How To: Use The Same Home Folder In Lion And Snow Leopard


The Developer Preview of Mac OS X Lion has been released and is functional on its own, you never want to upgrade your current Operating System with a Beta or Developer Preview. Performing a clean install is the best route but how do you migrate your user account to the new OS without hassle? Here’s how.

The biggest pain in using a preview version or Beta of Mac OS X is safely migrating your user information. The worst method to take is installing a Beta OS such as Lion over your existing, retail OS like Snow Leopard. Creating a second partition on your primary Hard Drive or using an external USB/Firewire Drive is the easiest path to upgrade.

Simply open Disk Utility and select your main hard drive in the left hand bar and go to the Partition tab. Click the + button in the lower left hand corner and adjust the size of your new Partition. Make sure the file format is Mac OS X Extended (Journaled)

During the installation phase of Lion, you’ll be asked to create a new user account. The username, shortname and password must match the existing account you’re using in Snow Leopard/Leopard. When logged in, go to System Preferences and select “Users And Groups”. Go to your existing account and right click on your username then choose Advanced Options.

### EXERCISE TASK 1
Quote the passage of the Lion and Snow Leopard how-to that begins with the words containing "How To: Use" and ends with "path to upgrade.".
The how-to text above and the listing that follows are unrelated.

### DATA SUPPLIED
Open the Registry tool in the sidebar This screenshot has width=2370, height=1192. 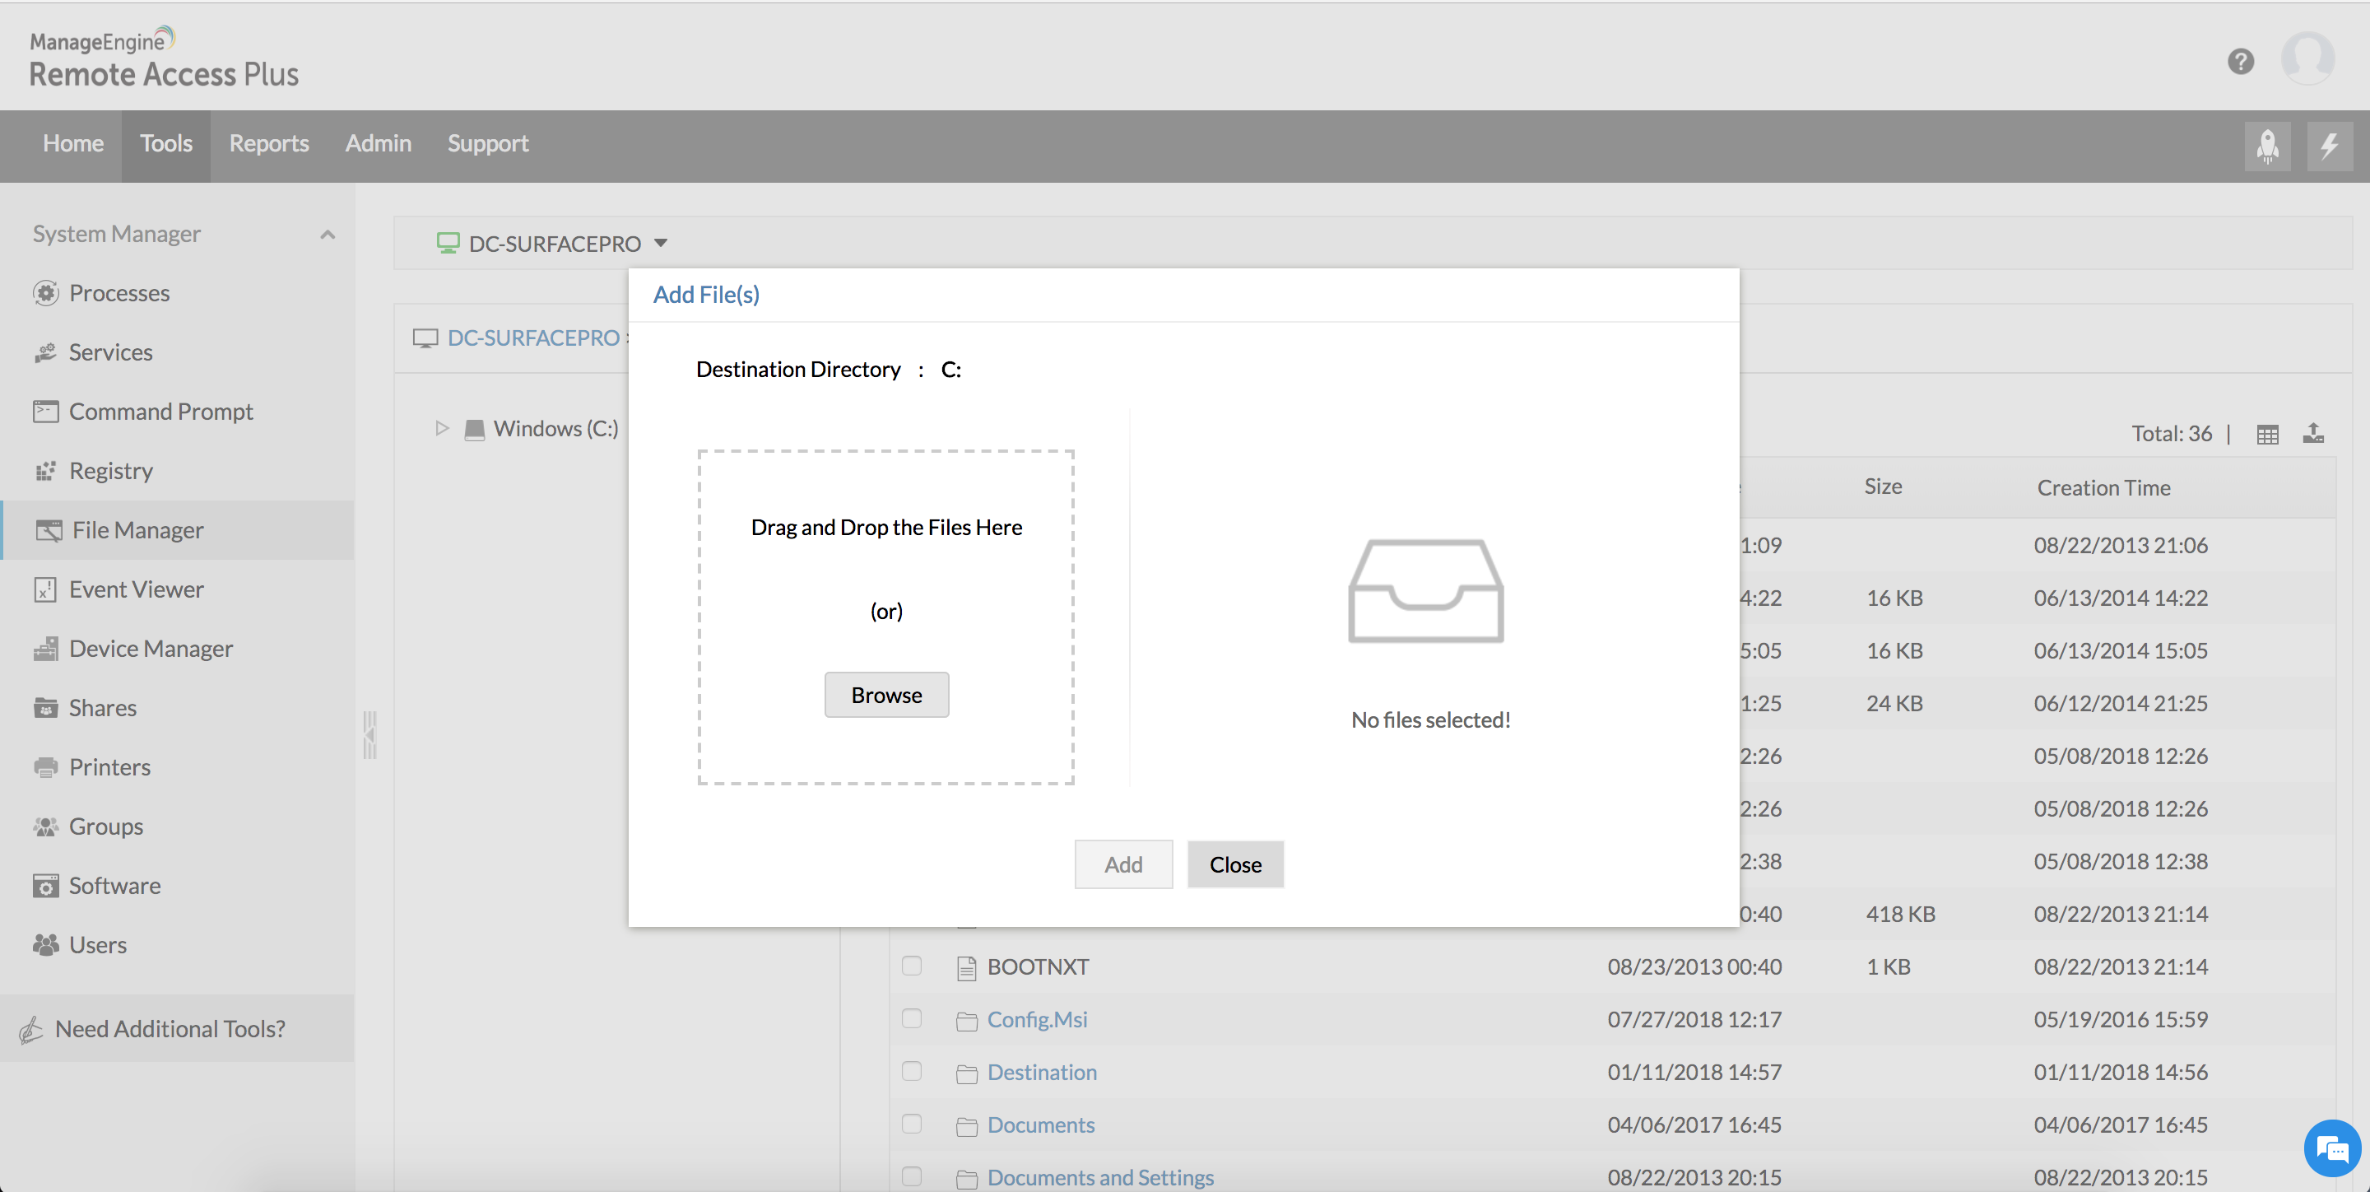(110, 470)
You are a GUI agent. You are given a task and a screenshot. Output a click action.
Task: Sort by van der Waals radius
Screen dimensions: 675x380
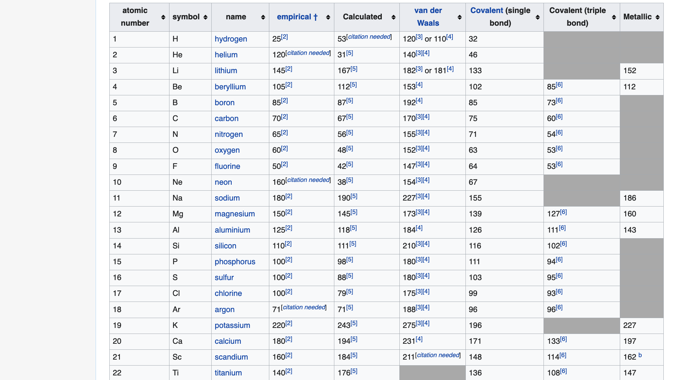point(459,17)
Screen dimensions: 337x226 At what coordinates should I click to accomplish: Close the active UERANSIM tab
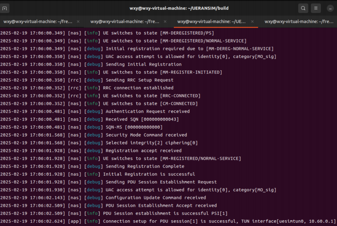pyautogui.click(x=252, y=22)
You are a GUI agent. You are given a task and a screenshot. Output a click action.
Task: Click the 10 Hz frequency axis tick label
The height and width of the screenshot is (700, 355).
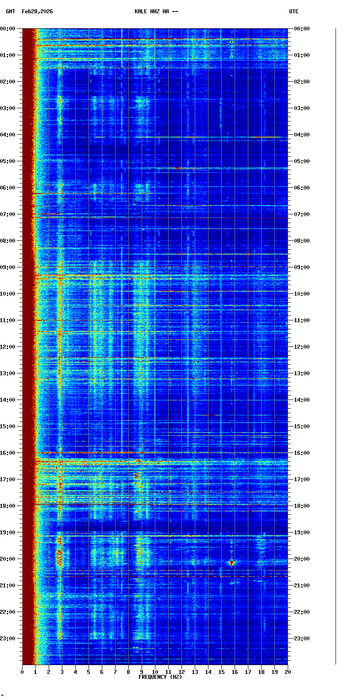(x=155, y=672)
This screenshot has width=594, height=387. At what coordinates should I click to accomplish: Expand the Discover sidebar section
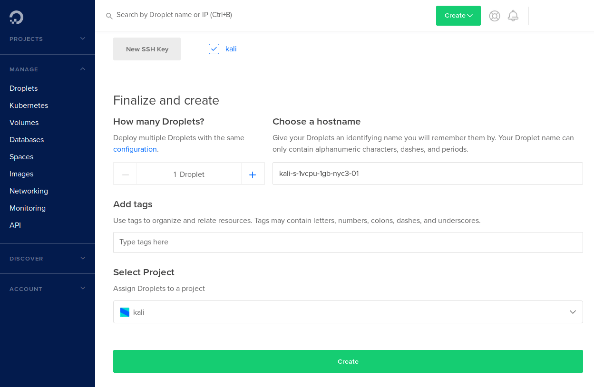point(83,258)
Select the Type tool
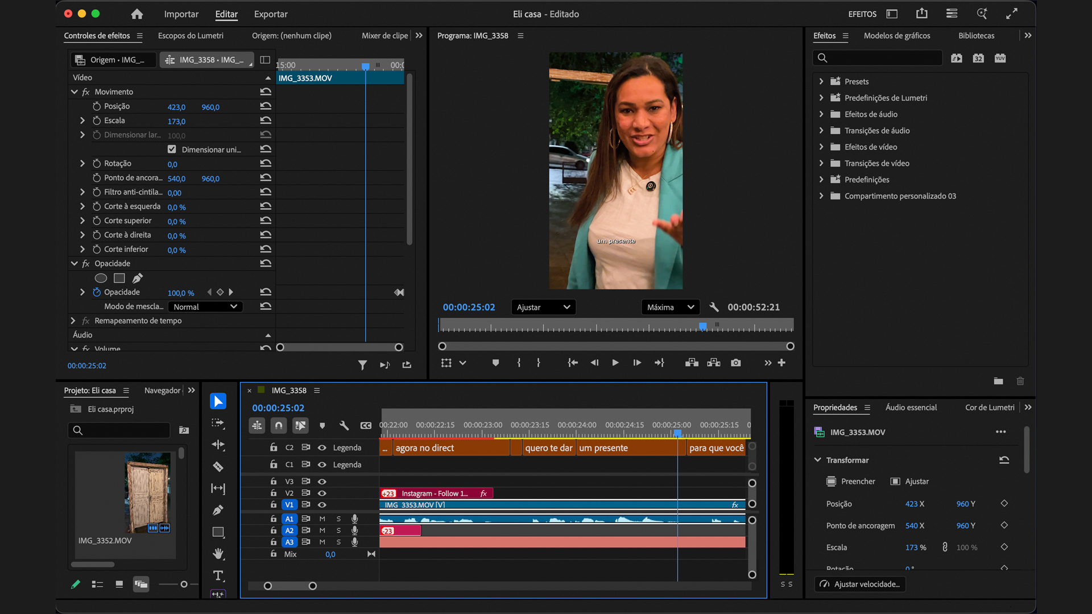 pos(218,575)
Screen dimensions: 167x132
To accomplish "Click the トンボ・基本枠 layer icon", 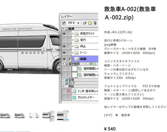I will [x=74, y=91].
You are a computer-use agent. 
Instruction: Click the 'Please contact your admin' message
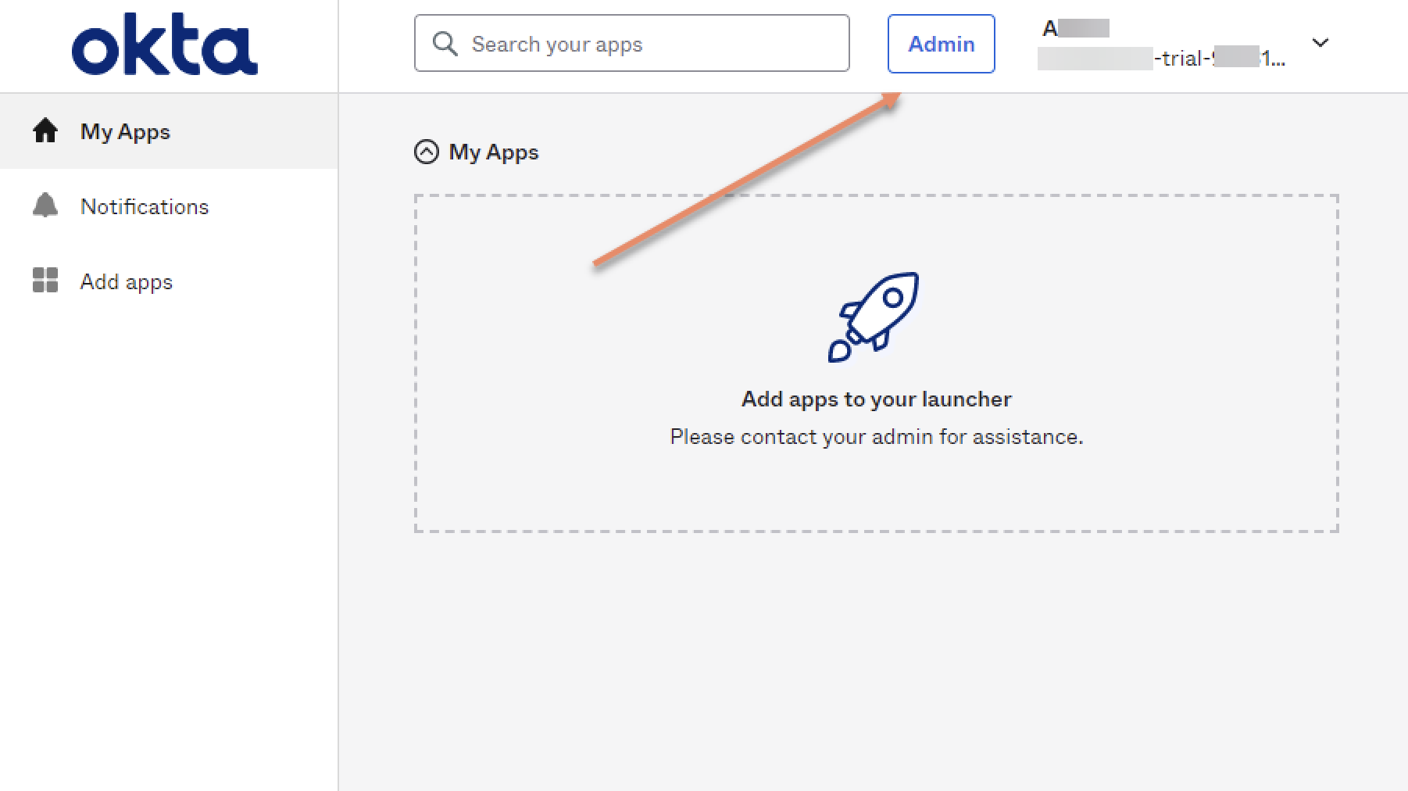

### EXERCISE TASK 2
Print the lines of the listing from the line containing "You are a computer-use agent." through the end of the listing, omitting the pictures.

### EXERCISE SOLUTION 1
How To: Use The Same Home Folder In Lion And Snow Leopard


The Developer Preview of Mac OS X Lion has been released and is functional on its own, you never want to upgrade your current Operating System with a Beta or Developer Preview. Performing a clean install is the best route but how do you migrate your user account to the new OS without hassle? Here’s how.

The biggest pain in using a preview version or Beta of Mac OS X is safely migrating your user information. The worst method to take is installing a Beta OS such as Lion over your existing, retail OS like Snow Leopard. Creating a second partition on your primary Hard Drive or using an external USB/Firewire Drive is the easiest path to upgrade.

### EXERCISE SOLUTION 2
You are a computer-use agent. 
Instruction: Click the 'Please contact your admin' message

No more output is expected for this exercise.